A solução encontrada pelos pesquisadores foi fazer vincular os dados de nascidos vivos com os óbitos que ocorrem nessa faixa etária e cerca de 18 mil crianças com suspeita de síndrome congênita, um recurso que os cientistas chamam de data linkage – “a palavra em inglês para a vinculação de dados às informações do mesmo indivíduo que estão em bases de dados diferentes”, explicou a pesquisadora. Isso é feito a partir da escolha de algumas variáveis identificadoras (como nome da mãe, endereço e idade) e a ajuda de um algoritmo que avalia a probabilidade de o “N” de um banco de dados ser a mesma pessoa em outro banco de dados.

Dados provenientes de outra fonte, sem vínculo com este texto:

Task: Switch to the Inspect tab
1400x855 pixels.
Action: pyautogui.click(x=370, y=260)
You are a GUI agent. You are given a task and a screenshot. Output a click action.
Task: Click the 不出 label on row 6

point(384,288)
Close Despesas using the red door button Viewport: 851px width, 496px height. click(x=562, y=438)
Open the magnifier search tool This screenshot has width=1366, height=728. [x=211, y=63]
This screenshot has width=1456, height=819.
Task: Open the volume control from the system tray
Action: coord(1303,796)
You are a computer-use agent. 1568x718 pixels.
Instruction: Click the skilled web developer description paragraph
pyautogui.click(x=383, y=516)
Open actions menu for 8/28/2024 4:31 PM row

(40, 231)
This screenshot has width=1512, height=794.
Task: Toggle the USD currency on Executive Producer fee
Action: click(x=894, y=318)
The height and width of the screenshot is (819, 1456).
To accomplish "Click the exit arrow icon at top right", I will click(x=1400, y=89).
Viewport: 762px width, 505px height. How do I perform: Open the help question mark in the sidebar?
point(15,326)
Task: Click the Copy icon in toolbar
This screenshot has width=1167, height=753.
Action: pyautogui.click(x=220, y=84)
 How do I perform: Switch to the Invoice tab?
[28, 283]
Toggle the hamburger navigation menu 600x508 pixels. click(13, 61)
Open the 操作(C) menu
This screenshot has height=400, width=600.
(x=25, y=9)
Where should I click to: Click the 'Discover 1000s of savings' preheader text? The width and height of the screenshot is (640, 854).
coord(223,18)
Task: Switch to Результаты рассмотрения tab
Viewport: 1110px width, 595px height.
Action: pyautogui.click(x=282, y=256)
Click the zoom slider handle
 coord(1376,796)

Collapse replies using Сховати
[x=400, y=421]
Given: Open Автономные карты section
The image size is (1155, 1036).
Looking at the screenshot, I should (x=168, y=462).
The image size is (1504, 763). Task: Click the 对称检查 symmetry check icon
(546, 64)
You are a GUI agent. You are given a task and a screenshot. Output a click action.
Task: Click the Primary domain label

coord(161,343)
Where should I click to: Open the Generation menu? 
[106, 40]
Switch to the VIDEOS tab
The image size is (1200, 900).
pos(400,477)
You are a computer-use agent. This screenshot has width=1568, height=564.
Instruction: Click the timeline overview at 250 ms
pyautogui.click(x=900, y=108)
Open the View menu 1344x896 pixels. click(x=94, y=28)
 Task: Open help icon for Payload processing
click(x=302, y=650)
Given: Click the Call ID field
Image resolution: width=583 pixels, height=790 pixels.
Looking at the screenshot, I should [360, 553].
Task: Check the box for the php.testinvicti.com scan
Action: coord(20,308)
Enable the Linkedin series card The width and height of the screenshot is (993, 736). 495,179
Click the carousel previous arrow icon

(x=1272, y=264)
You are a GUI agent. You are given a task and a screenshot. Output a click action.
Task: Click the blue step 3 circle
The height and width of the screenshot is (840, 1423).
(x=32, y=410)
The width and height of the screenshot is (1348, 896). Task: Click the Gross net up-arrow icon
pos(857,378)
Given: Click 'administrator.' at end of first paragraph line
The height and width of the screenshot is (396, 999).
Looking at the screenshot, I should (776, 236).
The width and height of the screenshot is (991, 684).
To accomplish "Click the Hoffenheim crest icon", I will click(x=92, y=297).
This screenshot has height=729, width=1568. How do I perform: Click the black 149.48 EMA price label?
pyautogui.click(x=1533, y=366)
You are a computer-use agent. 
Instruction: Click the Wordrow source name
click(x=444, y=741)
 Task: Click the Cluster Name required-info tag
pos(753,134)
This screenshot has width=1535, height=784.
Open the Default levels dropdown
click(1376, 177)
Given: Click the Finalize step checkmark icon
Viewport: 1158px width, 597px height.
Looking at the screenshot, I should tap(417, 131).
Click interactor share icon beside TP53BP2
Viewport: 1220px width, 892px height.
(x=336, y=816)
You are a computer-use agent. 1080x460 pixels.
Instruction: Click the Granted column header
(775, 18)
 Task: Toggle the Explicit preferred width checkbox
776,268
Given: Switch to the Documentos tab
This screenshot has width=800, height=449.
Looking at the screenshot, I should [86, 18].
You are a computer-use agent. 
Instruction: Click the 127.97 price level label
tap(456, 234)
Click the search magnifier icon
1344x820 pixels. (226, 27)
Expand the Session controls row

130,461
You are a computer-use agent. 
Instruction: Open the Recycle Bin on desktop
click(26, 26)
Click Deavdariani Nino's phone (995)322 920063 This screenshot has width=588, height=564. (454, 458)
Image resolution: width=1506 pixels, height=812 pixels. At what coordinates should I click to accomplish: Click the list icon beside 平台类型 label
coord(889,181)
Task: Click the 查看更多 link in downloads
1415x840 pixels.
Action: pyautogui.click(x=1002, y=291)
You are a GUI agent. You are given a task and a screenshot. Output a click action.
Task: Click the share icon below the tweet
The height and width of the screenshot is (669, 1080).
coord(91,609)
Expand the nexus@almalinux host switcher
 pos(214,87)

“Foi assim que colocamos todas as bases de dados juntas e pudemos ter a informação de todas as crianças que nasceram, descobrir as que foram notificadas com zika e as que não foram, quem morreu e quem não morreu nos primeiros três anos de vida. Isso é custoso e complexo, envolve computadores superpotentes e especialistas”, contou a pesquisadora.

Os dados impressionantes de mortalidade das crianças com síndrome congênita associada a infecção por Zika obtidos pelos pesquisadores tornam inevitável pensar no enfrentamento da situação.

“A primeira e mais importante recomendação é que o país precisa fazer a prevenção primária para que as mulheres não tenham zika durante a gestação e para que as crianças não tenham riscos de ter a síndrome”, disse a Dra. Enny.

Quanto à população afetada, a pesquisadora destaca a necessidade de aprofundar a compreensão sobre a história natural da síndrome congênita associada a infecção por Zika para melhorar as condições de sobrevivência e a qualidade de vida das crianças e de suas famílias. Uma possibilidade que vem sendo discutida pelo grupo de pesquisadores é fazer um estudo sobre as causas de hospitalização de crianças com a síndrome para desenvolver protocolos e procedimentos adequados a essa população, no intuito de reduzir internações e mortes.

No momento, por causa da pandemia de covid-19 e de ataques cibernéticos ainda não suficientemente esclarecidos aos sistemas de dados do Ministério da Saúde, os pesquisadores não sabem se os casos de zika não estão ocorrendo ou se há problemas de notificação.